En las bancas del Parque Caldas, donde el aroma a café se mezcla con el análisis mordaz de la política criolla, hoy el tema no es otro que el réquiem por una frecuencia. La noticia del cierre total de Radio Súper ha caído como un baldado de agua fría, no por inesperada, sino por la crudeza de su desenlace. Lo que por décadas fue la voz de los caucanos, hoy es un eco que se extingue entre pleitos, promesas rotas y una gestión que muchos tildan de “sepulturera”.
Es imposible hablar de este entierro mediático sin mencionar a Felipe Muñoz. El reconocido “chamuscado” de mil batallas electorales parece haber encontrado en la radio su derrota más definitiva, pero esta vez afectando el patrimonio inmaterial de toda una ciudad. En los corrillos se dice con vehemencia: el fin de la emisora no fue una muerte natural por el avance tecnológico, sino un cierre forzado por los manejos de quien, entre “cuenticos” de pagos y deudas, terminó por asfixiar el medio.
Entre el eslogan y la realidad
El eslogan que nos acompañó por años decía con orgullo: “Si lo dice Súper, póngale la firma”. Hoy, esa frase cobra un tinte irónico y doloroso.
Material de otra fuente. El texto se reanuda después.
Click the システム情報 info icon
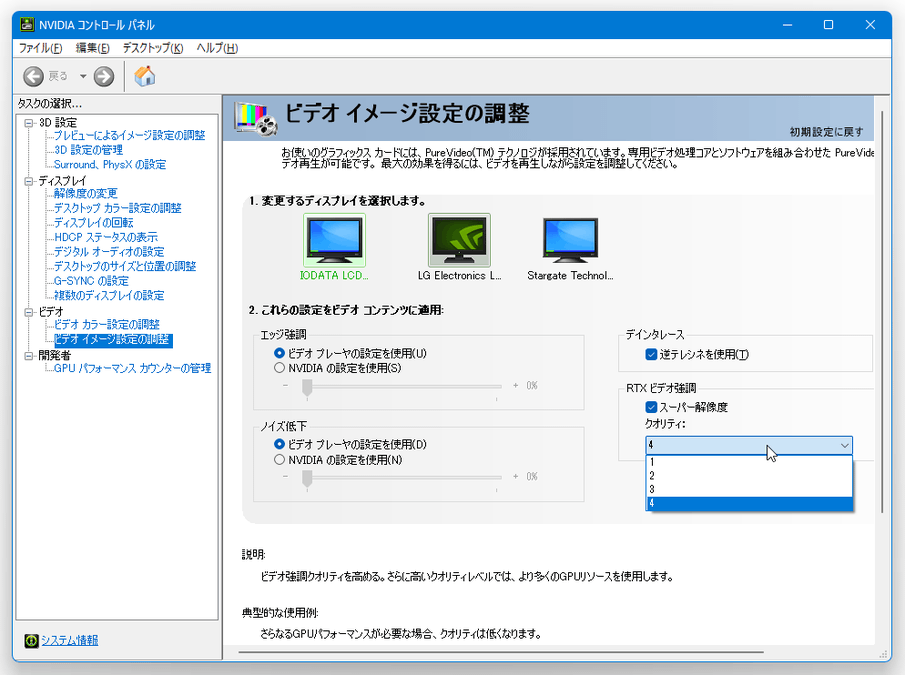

La firma que se puso en los contratos de administración o de compra parece haber sido la misma que sentenció el acta de defunción de la emisora. ¿Dónde quedó el compromiso con los propietarios originales? ¿Dónde quedó el respeto por la audiencia que sintonizaba la verdad local?
Lo que ocurre con Radio Súper es el reflejo de una tragedia mayor: cuando los medios de comunicación caen en manos de intereses particulares que los ven como fichas de ajedrez político y no como servicios públicos. Popayán pierde una plataforma de denuncia, de cultura y de identidad, todo bajo la sombra de una gestión cuestionada que prefirió el enredo jurídico antes que la excelencia periodística.
Un vacío en el dial
Nuestra “Ciudad Blanca” hoy se siente un poco más silenciosa. El cierre de esta casa radial deja un vacío que difícilmente llenarán las redes sociales o las emisoras matrices desde Bogotá. La radio local es la que conoce el bache de la esquina, la que saluda al vecino y la que pone a raya al mandatario de turno.
Al final, como dicen en el Parque Caldas, la historia no perdona. Y mientras el dial queda en estática, el nombre de Felipe Muñoz quedará ligado, no a una gran gestión, sino al triste recuerdo de haber apagado la voz que alguna vez fue el alma del Cauca. A eso, lamentablemente, también hay que ponerle la firma.